● **Exercise objective**
Find "The image size is (794, 639)." in the data below; transcribe the line it appears on and each line after it, exactly, to the end, and nothing else.

-------- Data for this task

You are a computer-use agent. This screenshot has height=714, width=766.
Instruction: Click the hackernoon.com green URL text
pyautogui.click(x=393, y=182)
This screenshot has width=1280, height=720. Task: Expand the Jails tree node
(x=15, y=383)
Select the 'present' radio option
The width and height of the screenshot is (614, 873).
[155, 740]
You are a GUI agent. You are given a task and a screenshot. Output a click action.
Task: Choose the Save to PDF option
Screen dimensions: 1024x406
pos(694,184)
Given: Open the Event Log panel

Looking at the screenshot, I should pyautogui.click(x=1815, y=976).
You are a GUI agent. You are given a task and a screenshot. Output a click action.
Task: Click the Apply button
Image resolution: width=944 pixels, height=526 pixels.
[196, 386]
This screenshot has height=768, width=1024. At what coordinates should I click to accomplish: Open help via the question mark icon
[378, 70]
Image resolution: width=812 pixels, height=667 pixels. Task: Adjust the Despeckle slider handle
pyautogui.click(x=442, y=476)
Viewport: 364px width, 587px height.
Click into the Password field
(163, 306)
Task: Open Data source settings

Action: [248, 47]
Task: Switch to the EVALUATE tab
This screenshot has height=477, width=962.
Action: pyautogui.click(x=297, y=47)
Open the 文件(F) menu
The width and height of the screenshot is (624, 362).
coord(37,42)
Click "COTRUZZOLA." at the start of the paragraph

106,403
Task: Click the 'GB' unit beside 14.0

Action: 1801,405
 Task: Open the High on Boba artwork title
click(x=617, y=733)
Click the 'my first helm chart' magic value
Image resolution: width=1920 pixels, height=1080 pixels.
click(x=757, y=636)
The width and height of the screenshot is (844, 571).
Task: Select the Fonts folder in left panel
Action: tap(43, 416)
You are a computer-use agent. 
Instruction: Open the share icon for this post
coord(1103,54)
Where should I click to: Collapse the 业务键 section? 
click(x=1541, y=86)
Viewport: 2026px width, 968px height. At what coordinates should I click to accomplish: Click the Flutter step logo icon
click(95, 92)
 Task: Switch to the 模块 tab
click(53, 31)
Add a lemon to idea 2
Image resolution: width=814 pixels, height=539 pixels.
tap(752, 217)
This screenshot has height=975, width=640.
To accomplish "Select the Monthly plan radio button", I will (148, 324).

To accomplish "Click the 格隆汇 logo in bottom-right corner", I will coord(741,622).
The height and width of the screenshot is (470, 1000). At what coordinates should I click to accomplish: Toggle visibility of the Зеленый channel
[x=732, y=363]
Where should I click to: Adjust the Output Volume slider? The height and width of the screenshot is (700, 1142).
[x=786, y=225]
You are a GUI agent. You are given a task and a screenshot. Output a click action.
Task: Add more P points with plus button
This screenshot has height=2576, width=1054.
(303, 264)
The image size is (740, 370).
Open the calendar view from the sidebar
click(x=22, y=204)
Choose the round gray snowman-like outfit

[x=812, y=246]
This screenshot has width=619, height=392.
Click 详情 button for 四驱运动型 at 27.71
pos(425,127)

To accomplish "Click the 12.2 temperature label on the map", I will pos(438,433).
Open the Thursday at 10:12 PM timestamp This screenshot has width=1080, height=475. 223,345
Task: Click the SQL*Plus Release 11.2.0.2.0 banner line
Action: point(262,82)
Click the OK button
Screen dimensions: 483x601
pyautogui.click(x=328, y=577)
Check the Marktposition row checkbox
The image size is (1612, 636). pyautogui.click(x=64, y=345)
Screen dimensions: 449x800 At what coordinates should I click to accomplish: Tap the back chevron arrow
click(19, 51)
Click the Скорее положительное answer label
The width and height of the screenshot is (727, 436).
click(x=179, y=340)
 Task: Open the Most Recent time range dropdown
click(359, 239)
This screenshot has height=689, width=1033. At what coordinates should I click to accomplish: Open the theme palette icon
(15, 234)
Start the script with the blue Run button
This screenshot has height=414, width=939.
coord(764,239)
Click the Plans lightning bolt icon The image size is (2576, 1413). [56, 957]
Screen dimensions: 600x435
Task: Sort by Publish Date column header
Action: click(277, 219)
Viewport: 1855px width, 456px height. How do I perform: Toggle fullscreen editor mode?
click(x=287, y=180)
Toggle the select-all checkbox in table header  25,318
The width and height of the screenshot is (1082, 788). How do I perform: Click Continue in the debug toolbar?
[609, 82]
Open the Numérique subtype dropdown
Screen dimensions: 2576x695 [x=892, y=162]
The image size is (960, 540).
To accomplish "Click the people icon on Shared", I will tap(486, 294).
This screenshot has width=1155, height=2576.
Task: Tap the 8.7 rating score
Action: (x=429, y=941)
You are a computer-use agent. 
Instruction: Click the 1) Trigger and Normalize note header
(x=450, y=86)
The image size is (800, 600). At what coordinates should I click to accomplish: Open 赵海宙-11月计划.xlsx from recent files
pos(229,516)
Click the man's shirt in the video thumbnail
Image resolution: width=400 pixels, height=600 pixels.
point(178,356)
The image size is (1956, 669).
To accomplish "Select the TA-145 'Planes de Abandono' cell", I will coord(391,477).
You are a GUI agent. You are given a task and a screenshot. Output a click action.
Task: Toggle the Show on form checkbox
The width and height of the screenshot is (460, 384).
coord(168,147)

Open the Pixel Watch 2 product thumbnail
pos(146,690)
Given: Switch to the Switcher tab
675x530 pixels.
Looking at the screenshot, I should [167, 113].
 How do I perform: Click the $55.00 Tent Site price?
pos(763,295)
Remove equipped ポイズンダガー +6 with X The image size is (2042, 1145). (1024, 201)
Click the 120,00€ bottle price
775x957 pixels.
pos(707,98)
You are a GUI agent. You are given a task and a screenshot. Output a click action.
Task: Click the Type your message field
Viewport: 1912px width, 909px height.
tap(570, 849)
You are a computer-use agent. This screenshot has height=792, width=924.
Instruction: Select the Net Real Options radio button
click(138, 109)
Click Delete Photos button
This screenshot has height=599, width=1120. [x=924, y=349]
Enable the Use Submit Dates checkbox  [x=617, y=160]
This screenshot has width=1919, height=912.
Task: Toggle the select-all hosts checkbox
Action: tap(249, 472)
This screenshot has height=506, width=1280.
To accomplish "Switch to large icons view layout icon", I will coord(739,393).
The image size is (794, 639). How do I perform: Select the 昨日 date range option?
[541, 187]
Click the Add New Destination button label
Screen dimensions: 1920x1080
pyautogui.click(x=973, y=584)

----------------

● **Solution for this exercise**
The image size is (794, 639). How do I perform: Select the 昨日 date range option?
[541, 187]
Click the Add New Destination button label
Screen dimensions: 1920x1080
pyautogui.click(x=973, y=584)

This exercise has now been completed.